Cloud Network Security Architect SME (TIC 3.0)
Location: Fully Remote (East Coast)
Clearance: Public Trust, Secret Clearance preferred
Employment Type: Full-time
Salary: $160,000-$190,000
Role Overview
The TIC 3.0 Developer SME will focus on architecting, implementing, and maintaining secure, compliant network environments in AWS with an emphasis on Trusted Internet Connections (TIC) 3.0 principles. This role involves hands-on deployment and management of Palo Alto VM-Series firewalls, infrastructure as code (IaC), hybrid connectivity, and Zero Trust/TIC-aligned security controls, often functioning independently to support federal client requirements.
Responsibilities
- Architect and manage complex AWS network environments to meet TIC 3.0 and federal security standards.
- Deploy and manage Palo Alto VM-Series firewalls in AWS, including configuration of GlobalProtect, Panorama, and security policy orchestration.
- Use Terraform or CloudFormation to deploy major networking components via Infrastructure as Code (IaC), ensuring repeatable, documented, and auditable environments.

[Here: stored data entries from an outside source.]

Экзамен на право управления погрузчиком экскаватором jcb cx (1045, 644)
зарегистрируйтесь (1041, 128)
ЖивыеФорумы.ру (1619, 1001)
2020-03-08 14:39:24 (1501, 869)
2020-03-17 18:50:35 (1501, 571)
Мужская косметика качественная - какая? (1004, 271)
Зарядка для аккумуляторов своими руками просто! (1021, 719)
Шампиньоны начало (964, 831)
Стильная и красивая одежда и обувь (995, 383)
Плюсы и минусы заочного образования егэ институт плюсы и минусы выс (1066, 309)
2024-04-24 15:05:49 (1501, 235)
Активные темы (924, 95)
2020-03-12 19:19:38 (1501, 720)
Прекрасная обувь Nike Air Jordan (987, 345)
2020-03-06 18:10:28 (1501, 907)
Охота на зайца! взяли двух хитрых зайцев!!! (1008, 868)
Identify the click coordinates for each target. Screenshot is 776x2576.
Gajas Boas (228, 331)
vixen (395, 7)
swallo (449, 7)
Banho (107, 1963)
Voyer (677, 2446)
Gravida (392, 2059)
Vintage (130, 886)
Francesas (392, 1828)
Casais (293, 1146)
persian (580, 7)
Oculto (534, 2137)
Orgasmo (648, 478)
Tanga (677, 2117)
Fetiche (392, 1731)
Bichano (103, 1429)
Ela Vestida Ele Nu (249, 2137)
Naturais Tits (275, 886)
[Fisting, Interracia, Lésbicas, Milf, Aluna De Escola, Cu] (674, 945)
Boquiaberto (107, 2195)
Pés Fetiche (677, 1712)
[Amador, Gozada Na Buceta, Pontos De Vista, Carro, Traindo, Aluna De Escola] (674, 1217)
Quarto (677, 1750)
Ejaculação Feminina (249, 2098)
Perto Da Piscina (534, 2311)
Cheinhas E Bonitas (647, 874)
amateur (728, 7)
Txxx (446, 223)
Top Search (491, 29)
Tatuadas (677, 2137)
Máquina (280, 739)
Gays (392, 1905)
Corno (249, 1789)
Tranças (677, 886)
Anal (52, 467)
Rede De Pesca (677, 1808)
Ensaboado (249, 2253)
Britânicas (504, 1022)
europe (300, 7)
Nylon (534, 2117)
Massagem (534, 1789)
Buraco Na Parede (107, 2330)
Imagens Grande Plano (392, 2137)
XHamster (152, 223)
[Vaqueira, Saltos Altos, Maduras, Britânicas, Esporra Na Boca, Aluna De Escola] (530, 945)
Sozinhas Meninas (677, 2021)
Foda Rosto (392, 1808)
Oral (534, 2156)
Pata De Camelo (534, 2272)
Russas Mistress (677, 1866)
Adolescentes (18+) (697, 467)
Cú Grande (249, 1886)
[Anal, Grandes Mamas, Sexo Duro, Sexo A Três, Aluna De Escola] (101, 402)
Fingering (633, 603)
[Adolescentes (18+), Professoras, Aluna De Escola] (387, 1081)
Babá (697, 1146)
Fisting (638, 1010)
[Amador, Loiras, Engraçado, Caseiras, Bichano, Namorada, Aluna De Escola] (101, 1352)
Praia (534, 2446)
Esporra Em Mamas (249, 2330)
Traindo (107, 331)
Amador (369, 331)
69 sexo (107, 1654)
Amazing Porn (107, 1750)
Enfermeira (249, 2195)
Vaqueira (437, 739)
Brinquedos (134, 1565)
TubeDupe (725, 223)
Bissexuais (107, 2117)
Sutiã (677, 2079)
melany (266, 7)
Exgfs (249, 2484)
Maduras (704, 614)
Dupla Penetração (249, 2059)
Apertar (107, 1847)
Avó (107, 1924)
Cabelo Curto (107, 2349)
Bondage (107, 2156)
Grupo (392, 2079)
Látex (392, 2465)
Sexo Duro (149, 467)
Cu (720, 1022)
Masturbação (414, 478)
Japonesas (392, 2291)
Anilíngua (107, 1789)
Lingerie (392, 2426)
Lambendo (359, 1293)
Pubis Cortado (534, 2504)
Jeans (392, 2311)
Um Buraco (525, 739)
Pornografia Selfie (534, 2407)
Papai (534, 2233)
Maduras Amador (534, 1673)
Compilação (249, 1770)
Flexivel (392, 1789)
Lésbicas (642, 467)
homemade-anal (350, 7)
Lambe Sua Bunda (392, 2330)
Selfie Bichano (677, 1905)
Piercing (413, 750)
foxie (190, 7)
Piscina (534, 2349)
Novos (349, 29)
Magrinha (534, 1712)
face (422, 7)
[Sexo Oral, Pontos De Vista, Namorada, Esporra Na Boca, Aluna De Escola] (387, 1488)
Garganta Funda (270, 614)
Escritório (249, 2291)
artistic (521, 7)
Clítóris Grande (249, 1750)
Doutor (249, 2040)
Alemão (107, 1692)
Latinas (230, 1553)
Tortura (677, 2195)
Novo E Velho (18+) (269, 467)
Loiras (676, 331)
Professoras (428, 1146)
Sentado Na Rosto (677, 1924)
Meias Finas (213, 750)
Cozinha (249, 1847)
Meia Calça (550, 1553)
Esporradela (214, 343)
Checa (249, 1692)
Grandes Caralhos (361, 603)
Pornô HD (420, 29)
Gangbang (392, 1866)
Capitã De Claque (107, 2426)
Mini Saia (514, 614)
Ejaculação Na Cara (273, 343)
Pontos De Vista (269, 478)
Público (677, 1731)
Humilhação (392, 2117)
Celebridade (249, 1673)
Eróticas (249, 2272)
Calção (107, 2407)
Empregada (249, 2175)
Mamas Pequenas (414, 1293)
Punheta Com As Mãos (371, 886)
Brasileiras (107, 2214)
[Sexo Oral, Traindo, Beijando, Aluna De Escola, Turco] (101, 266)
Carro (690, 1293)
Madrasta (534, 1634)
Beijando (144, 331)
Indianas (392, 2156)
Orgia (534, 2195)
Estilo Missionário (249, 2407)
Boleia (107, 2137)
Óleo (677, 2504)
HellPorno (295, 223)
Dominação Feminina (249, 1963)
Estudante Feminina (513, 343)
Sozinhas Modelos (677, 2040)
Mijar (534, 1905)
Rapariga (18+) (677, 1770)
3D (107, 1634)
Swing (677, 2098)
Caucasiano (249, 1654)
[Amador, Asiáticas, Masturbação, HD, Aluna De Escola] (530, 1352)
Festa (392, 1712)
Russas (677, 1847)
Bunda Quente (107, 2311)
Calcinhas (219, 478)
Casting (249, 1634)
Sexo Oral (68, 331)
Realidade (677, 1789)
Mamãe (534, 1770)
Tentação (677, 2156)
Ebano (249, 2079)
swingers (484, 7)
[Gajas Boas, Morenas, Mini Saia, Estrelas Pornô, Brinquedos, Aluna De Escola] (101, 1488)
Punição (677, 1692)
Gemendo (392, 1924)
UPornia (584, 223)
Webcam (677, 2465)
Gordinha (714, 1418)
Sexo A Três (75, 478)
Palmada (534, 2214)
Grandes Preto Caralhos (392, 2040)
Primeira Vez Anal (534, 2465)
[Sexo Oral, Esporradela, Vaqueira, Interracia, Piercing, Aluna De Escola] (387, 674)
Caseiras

- Configure, troubleshoot, and maintain hybrid connectivity solutions, including AWS Direct Connect, Site-to-Site VPNs, and SD-WAN integrations.
- Design and implement Transit Gateway architecture and VPC Peering in multi-account AWS environments.
- Apply Zero Trust principles and TIC 3.0 requirements within AWS and Palo Alto ecosystems to enhance application and network security.
- Serve as the primary (or sole) Network Architect/Engineer responsible for discovery, documentation, design, and execution of network security solutions with minimal supervision.
- Collaborate with stakeholders to ensure secure, compliant network designs that support mission-critical federal applications.